Using AI to reduce clinical variation: An idea whose time has come

Clinical variation management is the key to improving patient outcomes, reducing health costs and handling financial risk.

If clinical variation management were applied on a large scale, it could address the roughly $750 billion in costs each year that are spent on procedures that don’t improve patient outcomes.

The problem is that reducing clinical variation requires the analysis of massive amounts of data – often spread across multiple systems. Conventional analytics applications are not equal to the task. But artificial intelligence is. With the help of AI and the vast amount of computational power now available, even medium-sized and smaller hospitals can rapidly develop and measure adherence to highly sophisticated care process models.
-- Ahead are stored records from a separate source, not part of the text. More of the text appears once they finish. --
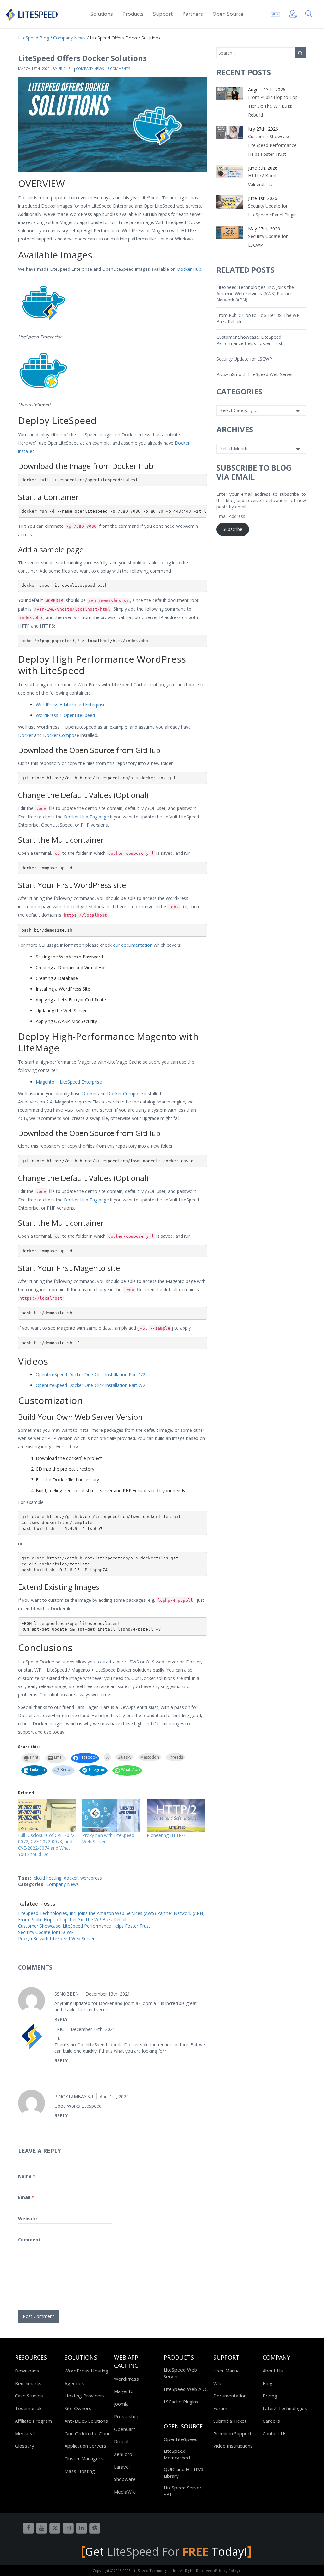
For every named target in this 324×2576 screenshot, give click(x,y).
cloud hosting (47, 1878)
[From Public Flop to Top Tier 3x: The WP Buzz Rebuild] (229, 93)
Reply (61, 2019)
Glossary (24, 2446)
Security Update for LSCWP (46, 1932)
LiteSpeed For (158, 2551)
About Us (273, 2370)
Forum (220, 2408)
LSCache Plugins (181, 2401)
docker (71, 1878)
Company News (90, 68)
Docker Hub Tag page (86, 817)
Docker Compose (61, 735)
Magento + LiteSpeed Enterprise (69, 1082)
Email (26, 2197)
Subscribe (232, 529)
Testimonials (29, 2408)
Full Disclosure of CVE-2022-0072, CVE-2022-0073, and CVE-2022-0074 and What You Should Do (47, 1844)
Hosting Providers (85, 2395)
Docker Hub (189, 269)
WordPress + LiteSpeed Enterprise (71, 705)
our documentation (133, 945)
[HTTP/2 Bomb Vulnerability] (229, 171)
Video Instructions (233, 2446)
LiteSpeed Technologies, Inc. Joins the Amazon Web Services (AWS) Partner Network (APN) (111, 1913)
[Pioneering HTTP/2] (176, 1815)
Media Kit (25, 2433)
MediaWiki (125, 2491)
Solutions (101, 14)
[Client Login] (293, 13)
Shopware (125, 2479)
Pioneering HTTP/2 (166, 1835)
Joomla (121, 2404)
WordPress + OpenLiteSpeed (65, 715)
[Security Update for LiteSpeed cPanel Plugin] (229, 201)
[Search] (310, 13)
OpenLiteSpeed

My institution, Flagler Hospital, has begun to do this. A 335-bed facility in St. Augustine, Fla., Flagler has successfully used an AI solution to improve care paths for pneumonia and sepsis, and we are on track to apply the same technology to 18 more conditions over the next 18 months.

Data extraction

Our initial data work was challenging – but the model applies to future work so it proved well-worth the time. Our initial pilot for pneumonia required us to pull data from five systems, including our electronic health record (EHR), our enterprise data warehouse, and our surgical, financial and corporate performance systems. The data was brought into our clinical variation management application using the FHIR standard.

Defining the variables

A key step in any data process is understanding what variables are important to the task at hand. Our health IT department formed a workgroup with physicians from each of our departments to determine what variables we wanted to look at. These included “continuous” variables, such as costs, length of stay (LOS), length of encounter, actions such as medication orders, and vital signs. We also included “categorical” variables, such as where patients came from and their comorbidities. After the data was extracted, we validated it semantically and syntactically with several iterations.

Data analysis

The application we used employed unsupervised machine learning to understand the structure of the data and find patterns in it that revealed the best ways to treat pneumonia. Free from our bias or preconceived notions of care, the machine grouped patients using the treatment they received. We then analyzed these patient cohorts to understand which groups received what care, in what sequence, and what the timing of those sequences were. The software then showed us the direct variable costs, average lengths of stay, readmission rates and mortality rates for each of those cohorts, along with measures of statistical validity. Each group had different percentages of comorbidities, such as diabetes, COPD and heart failure, which were also factored into the program’s calculations.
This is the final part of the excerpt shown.